[ad_1]
In the field of molecular epidemiology, the global scientific community has sought to solve the mystery of the early history of SARS-CoV-2.
Since the first SARS-CoV-2 virus infection was detected in December 2019, tens of thousands of its genomes have been sequenced around the world, showing that the coronavirus is mutating, albeit slowly, at a rate of 25 mutations. per genome per year.

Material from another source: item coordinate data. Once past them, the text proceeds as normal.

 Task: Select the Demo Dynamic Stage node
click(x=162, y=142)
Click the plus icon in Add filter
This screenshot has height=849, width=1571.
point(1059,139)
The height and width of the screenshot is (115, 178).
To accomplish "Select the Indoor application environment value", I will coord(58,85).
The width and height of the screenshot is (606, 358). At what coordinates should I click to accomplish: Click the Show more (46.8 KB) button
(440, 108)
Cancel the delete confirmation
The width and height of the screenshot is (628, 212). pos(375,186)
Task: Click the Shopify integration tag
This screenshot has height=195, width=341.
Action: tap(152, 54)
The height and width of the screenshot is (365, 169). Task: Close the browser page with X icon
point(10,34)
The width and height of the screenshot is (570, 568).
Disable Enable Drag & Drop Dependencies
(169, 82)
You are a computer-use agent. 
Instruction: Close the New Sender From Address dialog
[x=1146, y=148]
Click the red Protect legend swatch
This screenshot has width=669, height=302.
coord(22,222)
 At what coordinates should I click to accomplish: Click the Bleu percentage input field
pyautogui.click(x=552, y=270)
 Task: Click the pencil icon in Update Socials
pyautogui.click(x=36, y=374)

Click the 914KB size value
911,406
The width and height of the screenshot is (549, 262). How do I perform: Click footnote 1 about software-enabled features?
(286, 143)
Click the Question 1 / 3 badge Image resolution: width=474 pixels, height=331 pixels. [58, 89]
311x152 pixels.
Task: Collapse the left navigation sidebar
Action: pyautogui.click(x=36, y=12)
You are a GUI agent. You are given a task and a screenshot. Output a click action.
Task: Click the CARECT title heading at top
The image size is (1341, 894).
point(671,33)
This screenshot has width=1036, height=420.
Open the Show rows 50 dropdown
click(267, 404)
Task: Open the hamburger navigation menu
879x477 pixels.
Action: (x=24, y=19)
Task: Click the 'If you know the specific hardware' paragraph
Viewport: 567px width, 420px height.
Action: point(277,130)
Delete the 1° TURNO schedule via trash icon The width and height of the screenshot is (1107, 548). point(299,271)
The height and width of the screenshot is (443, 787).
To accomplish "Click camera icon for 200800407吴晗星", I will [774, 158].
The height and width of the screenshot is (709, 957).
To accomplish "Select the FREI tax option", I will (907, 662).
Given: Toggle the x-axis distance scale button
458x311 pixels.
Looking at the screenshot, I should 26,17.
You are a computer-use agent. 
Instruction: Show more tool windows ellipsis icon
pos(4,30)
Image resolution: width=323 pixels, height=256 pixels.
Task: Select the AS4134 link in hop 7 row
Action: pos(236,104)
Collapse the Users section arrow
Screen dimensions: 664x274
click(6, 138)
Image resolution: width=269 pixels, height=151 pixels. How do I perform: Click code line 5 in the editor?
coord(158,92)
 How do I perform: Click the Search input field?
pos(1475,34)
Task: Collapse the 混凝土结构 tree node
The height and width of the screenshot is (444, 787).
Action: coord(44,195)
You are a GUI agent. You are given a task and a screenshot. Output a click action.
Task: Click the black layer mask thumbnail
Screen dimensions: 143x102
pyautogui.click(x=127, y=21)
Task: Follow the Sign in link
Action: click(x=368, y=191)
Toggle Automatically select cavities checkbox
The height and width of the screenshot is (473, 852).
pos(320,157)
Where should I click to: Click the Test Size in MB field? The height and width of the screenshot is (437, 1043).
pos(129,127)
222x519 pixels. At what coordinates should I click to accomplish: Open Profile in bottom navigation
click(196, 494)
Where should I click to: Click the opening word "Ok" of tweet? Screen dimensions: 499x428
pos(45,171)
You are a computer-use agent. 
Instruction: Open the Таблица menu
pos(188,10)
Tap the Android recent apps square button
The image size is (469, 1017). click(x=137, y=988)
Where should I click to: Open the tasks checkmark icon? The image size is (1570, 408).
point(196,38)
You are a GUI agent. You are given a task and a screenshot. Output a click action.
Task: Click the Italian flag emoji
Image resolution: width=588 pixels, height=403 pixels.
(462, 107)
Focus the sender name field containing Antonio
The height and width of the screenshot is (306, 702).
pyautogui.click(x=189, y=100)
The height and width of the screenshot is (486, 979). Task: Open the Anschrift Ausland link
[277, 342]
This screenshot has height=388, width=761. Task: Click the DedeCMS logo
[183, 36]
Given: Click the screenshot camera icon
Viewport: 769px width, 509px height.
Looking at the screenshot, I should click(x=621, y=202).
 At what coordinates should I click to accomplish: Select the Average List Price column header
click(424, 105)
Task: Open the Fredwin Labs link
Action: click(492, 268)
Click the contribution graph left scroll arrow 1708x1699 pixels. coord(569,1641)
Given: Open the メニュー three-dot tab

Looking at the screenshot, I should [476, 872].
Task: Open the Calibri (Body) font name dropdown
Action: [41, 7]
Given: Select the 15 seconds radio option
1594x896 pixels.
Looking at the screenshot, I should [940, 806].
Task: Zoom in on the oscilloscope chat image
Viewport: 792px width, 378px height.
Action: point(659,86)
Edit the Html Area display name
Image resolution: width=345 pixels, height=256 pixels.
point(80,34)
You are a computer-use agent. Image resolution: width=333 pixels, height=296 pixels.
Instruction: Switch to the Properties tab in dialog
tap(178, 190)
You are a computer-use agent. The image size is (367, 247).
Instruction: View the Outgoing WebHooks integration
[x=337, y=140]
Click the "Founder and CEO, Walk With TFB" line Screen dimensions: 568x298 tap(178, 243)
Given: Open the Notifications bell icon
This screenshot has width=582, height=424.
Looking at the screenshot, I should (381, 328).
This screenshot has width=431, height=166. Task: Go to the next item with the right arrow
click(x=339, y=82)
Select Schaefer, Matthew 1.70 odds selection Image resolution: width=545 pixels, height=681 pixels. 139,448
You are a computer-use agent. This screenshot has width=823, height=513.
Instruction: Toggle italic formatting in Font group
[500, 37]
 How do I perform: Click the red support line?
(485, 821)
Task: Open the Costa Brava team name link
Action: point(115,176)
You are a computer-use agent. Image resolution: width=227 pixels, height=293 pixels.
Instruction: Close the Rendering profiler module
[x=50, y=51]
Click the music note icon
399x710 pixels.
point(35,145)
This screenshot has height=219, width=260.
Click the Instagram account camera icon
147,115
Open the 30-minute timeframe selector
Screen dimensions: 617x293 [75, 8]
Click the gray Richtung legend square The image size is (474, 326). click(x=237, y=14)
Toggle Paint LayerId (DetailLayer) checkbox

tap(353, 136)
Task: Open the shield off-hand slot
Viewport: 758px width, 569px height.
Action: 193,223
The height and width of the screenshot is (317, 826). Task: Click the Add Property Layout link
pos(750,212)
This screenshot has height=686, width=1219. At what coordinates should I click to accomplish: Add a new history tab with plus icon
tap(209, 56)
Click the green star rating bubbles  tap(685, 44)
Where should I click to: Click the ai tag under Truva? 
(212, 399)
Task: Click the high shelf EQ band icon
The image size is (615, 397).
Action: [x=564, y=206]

Despite increased efforts, no one has yet identified the first case of human transmission or “patient zero” in the COVID-19 pandemic. Finding such a case is necessary to better understand how the virus may first have passed from its animal host to infect humans, as well as the story of how the SARS-CoV-2 viral genome mutates over time and has evolved. spread globally.
“The SARS-CoV-2 virus carries an RNA genome that has infected more than 35 million people around the world,” said Sudhir Kumar, director of Temple University’s Institute of Genomics and Evolutionary Medicine. “We need to find this common ancestor, which we call the precursor genome.”
This precursor genome is the mother of all SARS-CoV-2 coronaviruses that now infect humans.
In the absence of Patient Zero, Kumar and his research team at Temple University may have found the next best resource to help the work of molecular epidemiology detectives around the world. “We set out to reconstruct the precursor genome using a large dataset of coronavirus genomes obtained from infected people,” said Sayaka Miura, lead author of the study.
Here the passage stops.